Ghosts are part of Halloween, and one of the places that they can be found is in a haunted house. So, the haunted house becomes part of Halloween. Both the ‘real’ haunted houses where unexplained phenomenon have occurred and ghosts have been reported, and spooky fundraising drives where you buy tickets to walk through a building all tricked out with various fright effects.

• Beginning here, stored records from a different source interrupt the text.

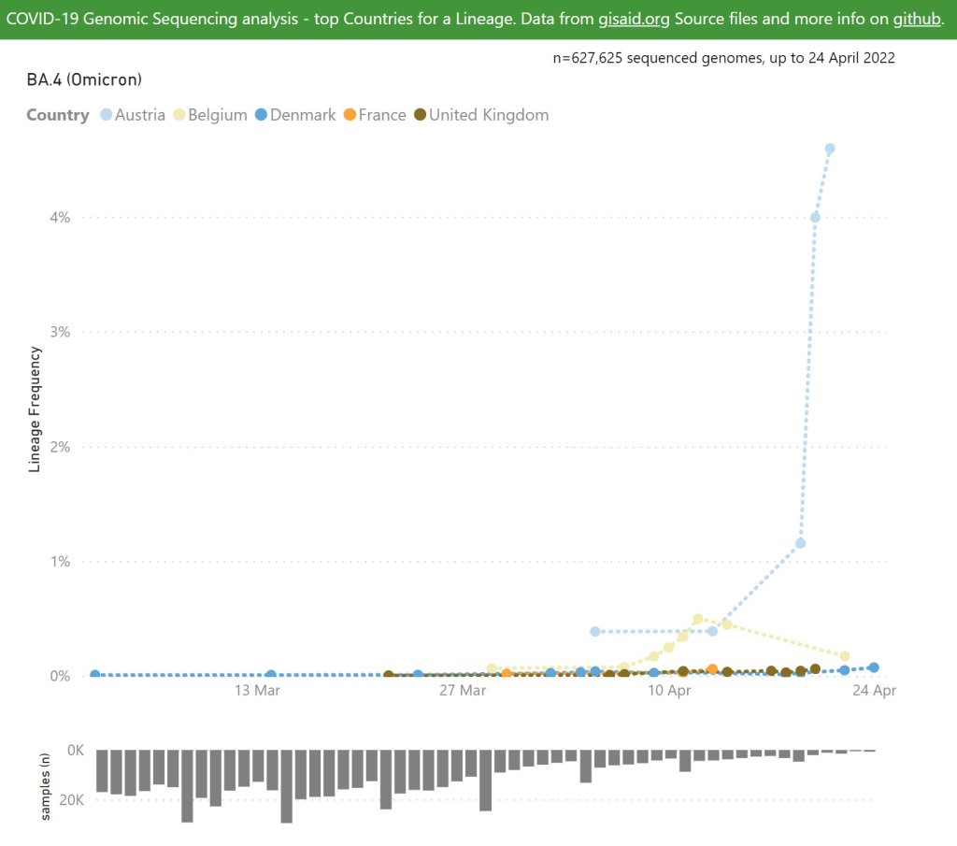Click Belgium's peak data point near 0.5%
The width and height of the screenshot is (957, 846).
click(697, 619)
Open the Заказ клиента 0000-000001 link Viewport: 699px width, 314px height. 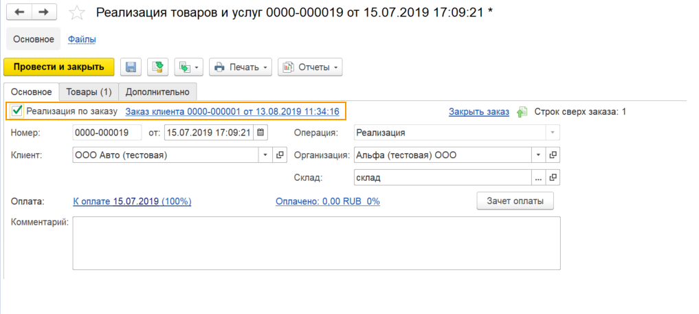pos(232,111)
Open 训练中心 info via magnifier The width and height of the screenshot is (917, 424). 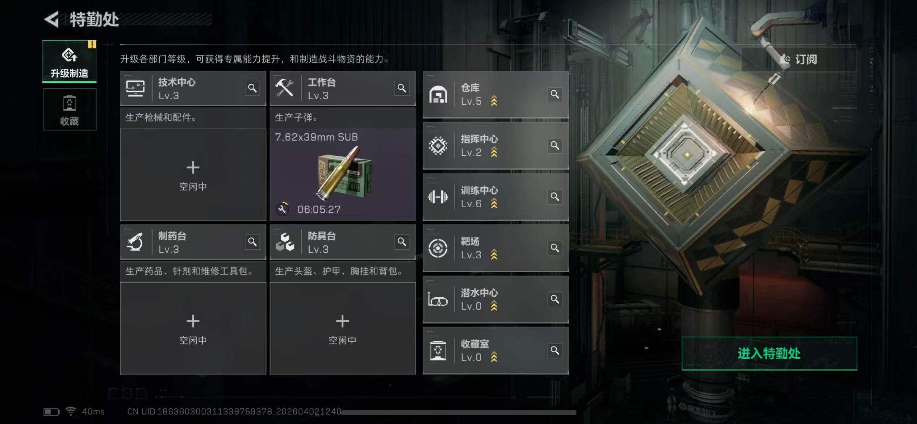coord(555,197)
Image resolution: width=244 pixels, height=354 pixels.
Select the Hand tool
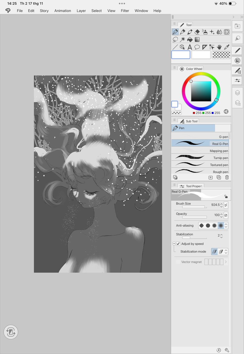click(x=220, y=47)
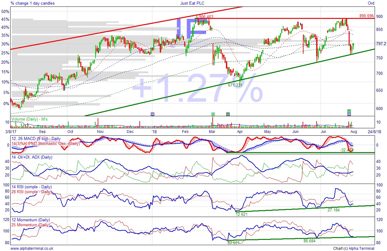Click the 12 Momentum (Daily) label
The width and height of the screenshot is (387, 251).
point(30,220)
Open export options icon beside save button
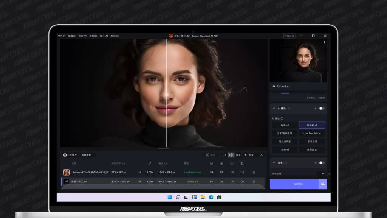387x218 pixels. pyautogui.click(x=322, y=184)
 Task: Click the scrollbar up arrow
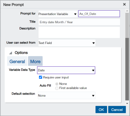tap(127, 11)
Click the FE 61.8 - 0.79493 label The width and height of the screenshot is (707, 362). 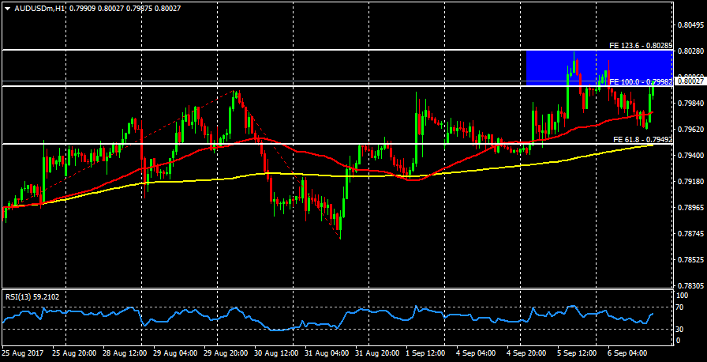click(x=642, y=140)
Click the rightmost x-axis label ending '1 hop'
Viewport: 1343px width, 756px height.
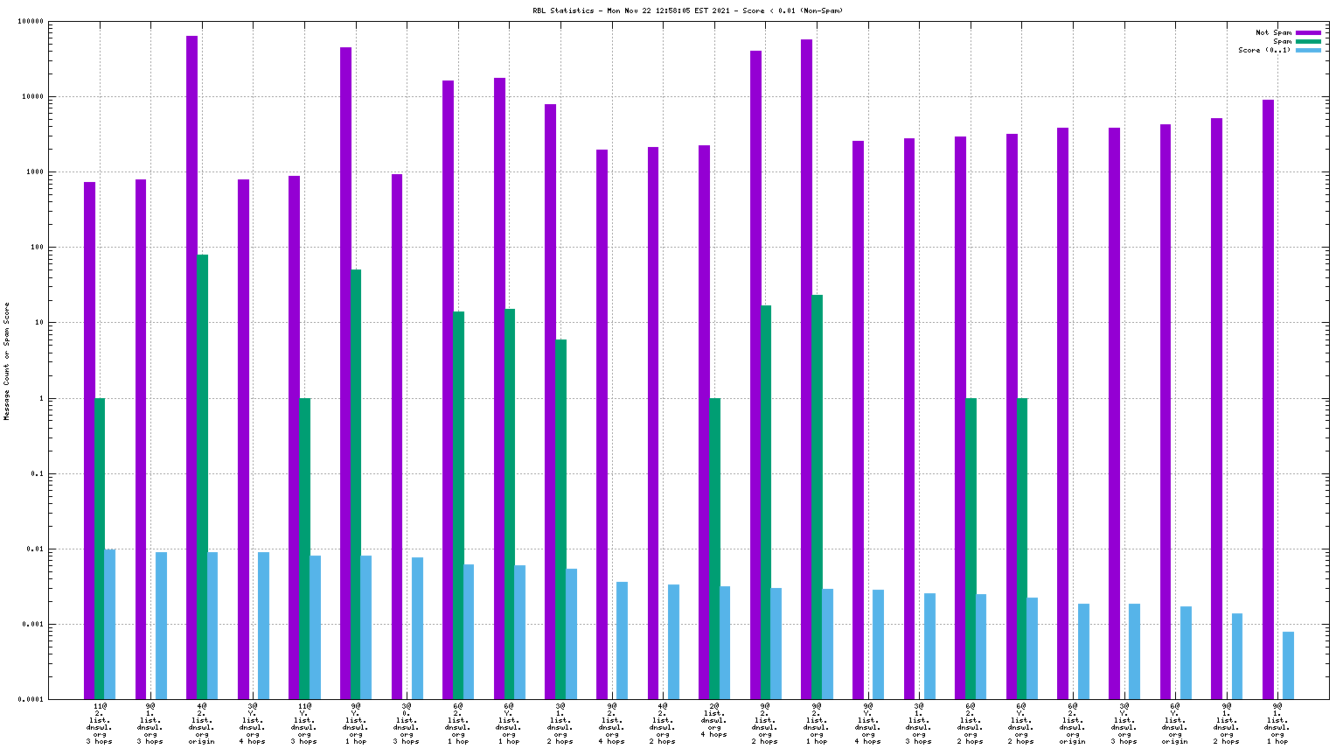[x=1277, y=723]
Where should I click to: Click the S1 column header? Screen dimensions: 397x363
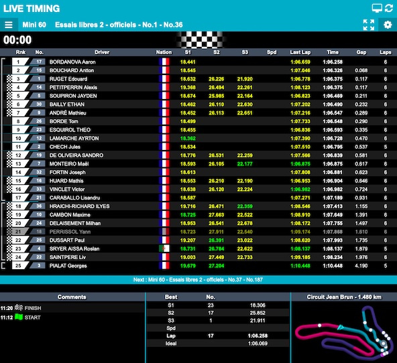pyautogui.click(x=188, y=52)
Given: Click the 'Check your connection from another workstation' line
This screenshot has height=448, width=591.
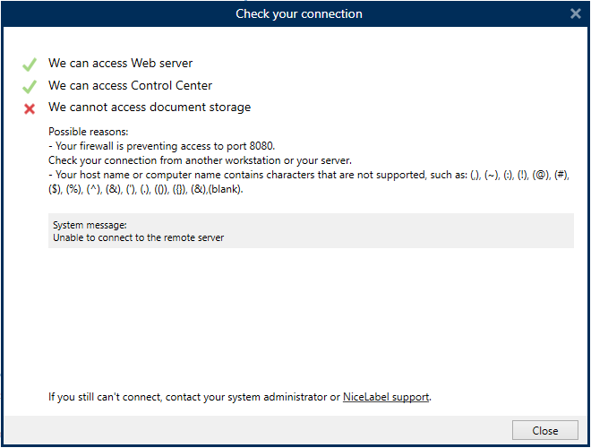Looking at the screenshot, I should pyautogui.click(x=200, y=160).
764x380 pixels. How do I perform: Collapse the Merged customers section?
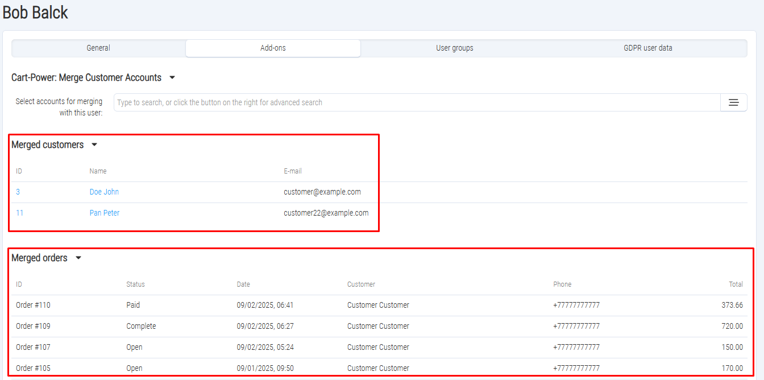(94, 144)
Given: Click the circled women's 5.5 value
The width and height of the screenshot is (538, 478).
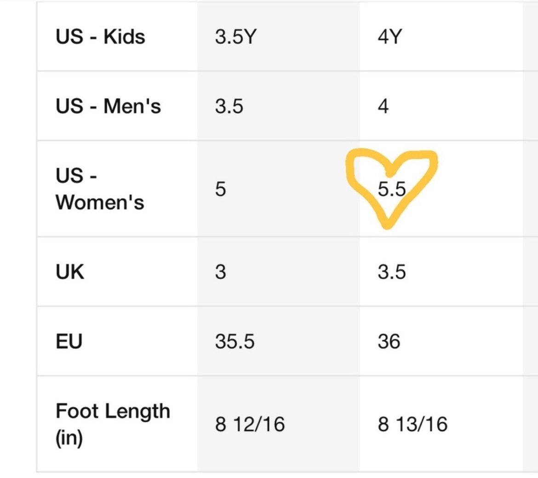Looking at the screenshot, I should click(x=392, y=189).
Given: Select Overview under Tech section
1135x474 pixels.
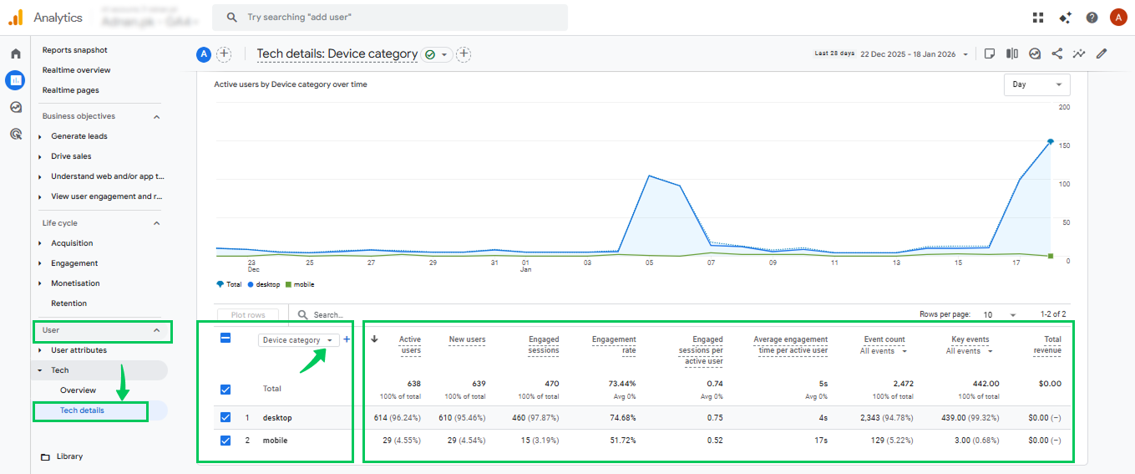Looking at the screenshot, I should click(78, 390).
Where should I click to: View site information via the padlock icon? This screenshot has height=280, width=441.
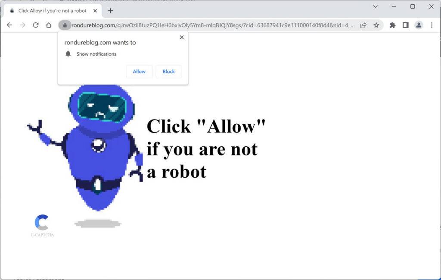coord(65,25)
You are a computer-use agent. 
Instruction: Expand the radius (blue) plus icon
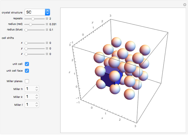coord(47,30)
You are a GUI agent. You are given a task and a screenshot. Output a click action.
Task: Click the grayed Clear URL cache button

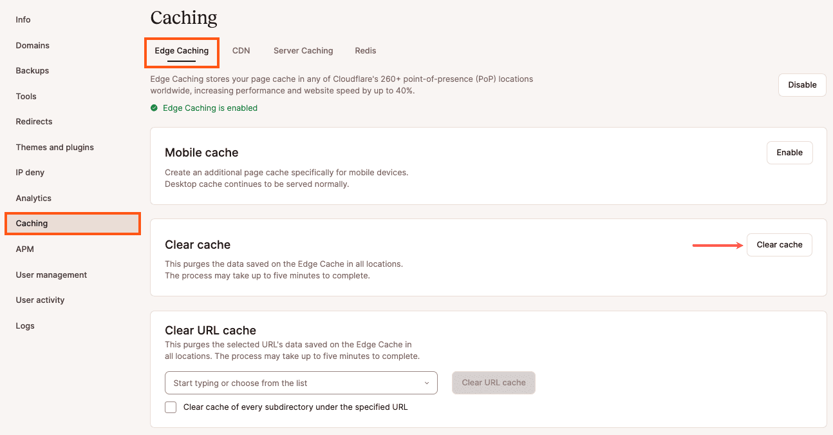493,382
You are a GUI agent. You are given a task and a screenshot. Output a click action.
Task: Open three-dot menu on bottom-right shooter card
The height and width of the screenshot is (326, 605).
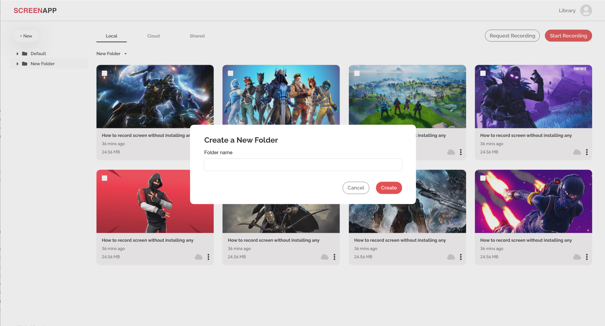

I haven’t been in a Halloween haunted house since I was a kid. When I was a kid I bought my tickets and walked through several. The things I remember the most was that at some point there was always an arm that came from out of nowhere and grabbed you. One room had chains hanging from the walls, . . . and life-sized skeletons hanging from the chains. There was usually ‘bloody’ torture equipment. A soundtrack of creeks and thumps was played from hidden speakers, alternating with moans and groans. That sort of stuff.

After having been in the temporary dungeon set up for KinkFest, all I can really think regarding haunted houses is that I want to see an ‘adult’ one. Real victims hanging from those chains. Torturer doms working over more victims, putting that torture equipment to good use. That sort of thing. You don’t need fake bodies and ketchup . . . you just need some decent security barriers and a couple of people into bloodplay.

What else? Trick-or-Treating began way back at the dawn of time, and was basically just poor people going door to door begging for food on holidays. Two of the biggest days for this was All Hallow’s and Christmas Eve. One would evolve into Trick-or-Treating, the other Wassailing (and later still it’s watered down form ‘Christmas Caroling’).

[I’d like to go door to door begging for sex. But all my faithful readers already suspect that, so let’s move this along.]

Trick-or-Treat. Sounds like a question you’d ask a prostitute, doesn’t it? Are you going to turn a trick here, or treat me to a freebie? Then we get the extended version from the playground. Trick-or-Treat, Smell My Feet, Give Me Something Good To Eat! Yeah, that one throws in references to foot fetishism and oral sex.

This holiday is (or at least can be) just out-and-out perverted! You’ve simply got to look for the clues.